Eesti Päevaleht
- Type: Daily newspaper
- Owner(s): AS Ekspress Grupp, Jaan Manitski
- Publisher: Eesti Päevalehe AS
- Editor-in-chief: Urmo Soonvald
- Managing editor: Mihkel Reinsalu
- Opinion editor: Külli-Riin Tigasson
- Photo editor: Merike Pinn
- Founded: 5 June 1995
- Ceased publication: 15 April 2024 (print)
- Language: Estonian
- Headquarters: Tallinn, Estonia
- Circulation: 7,400 (as of February 2024)
- ISSN: 1406-0779
- Website: www.epl.ee

= Eesti Päevaleht =

Newspaper in Estonia

Eesti Päevaleht (Estonia Daily) is a major daily Estonian newspaper, from the same publishers as the weekly Eesti Ekspress.

Another newspaper under the same name is published weekly in Stockholm, Sweden.

==History and profile==
Eesti Päevaleht was founded on 5 June 1995, when the newspapers Hommikuleht, Päevaleht (previously Noorte Hääl), and Rahva Hääl were merged into a single publication.
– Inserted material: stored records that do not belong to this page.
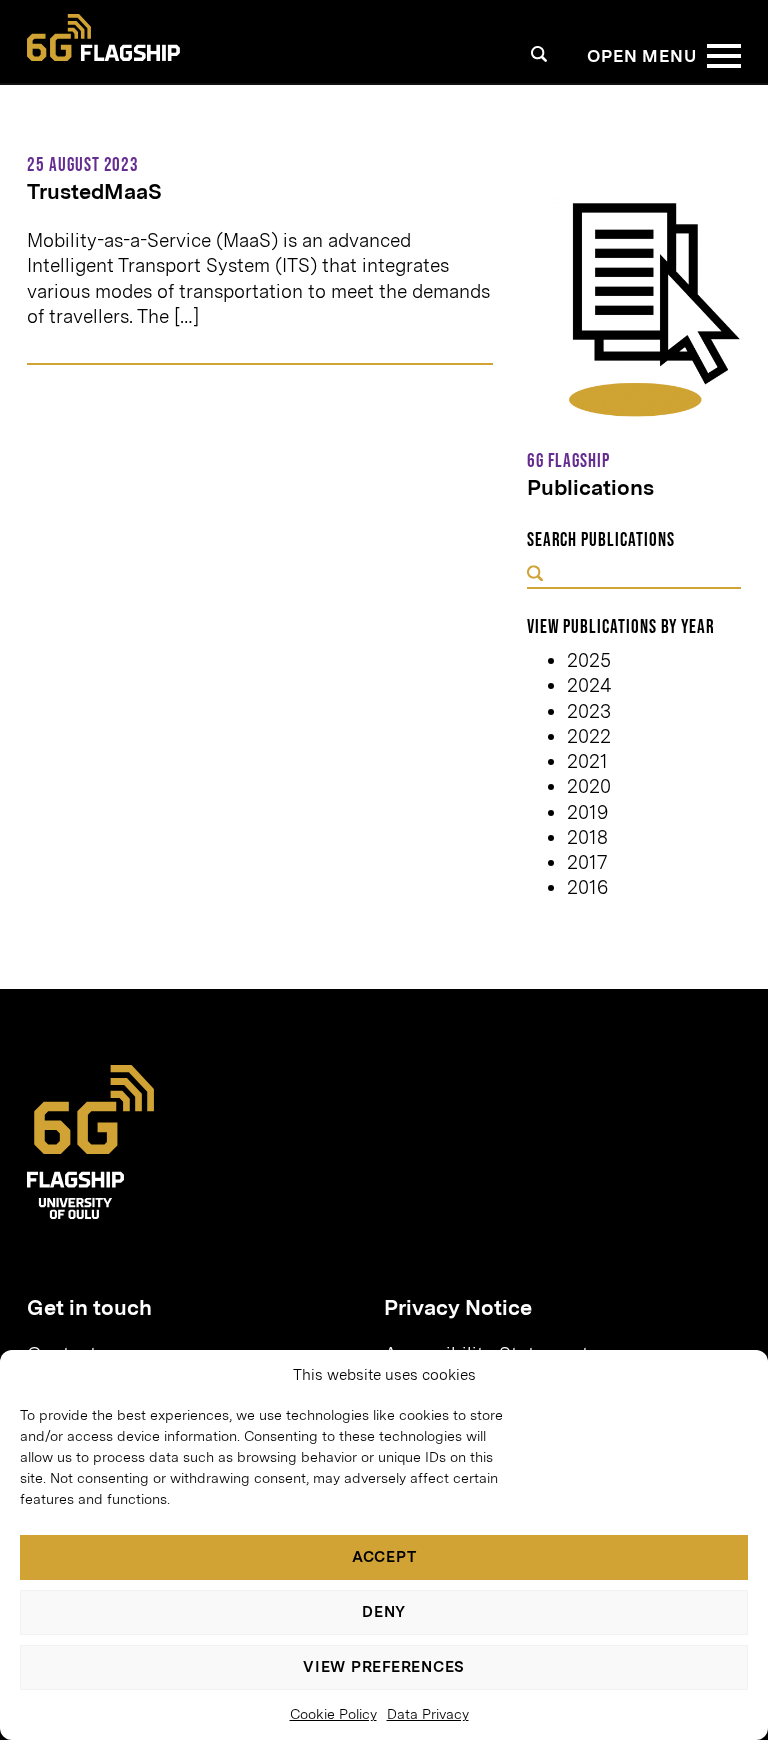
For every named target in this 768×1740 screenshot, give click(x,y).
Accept (384, 1557)
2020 (589, 786)
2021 (587, 761)
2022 (589, 736)
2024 (589, 685)
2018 (587, 837)
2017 (587, 862)
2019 (587, 812)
On 29 September 1995, Eesti Päevaleht merged with Eesti Sõnumid.

In May 2011, the newspaper joined the Eesti Ajalehed group.

In early 2024, it was announced that the paper edition would be discontinued from April of the same year, but the digital version of the publication would continue to be published as part of the Delfi portal. As of 5 January 2026, the publication was also discontinued online.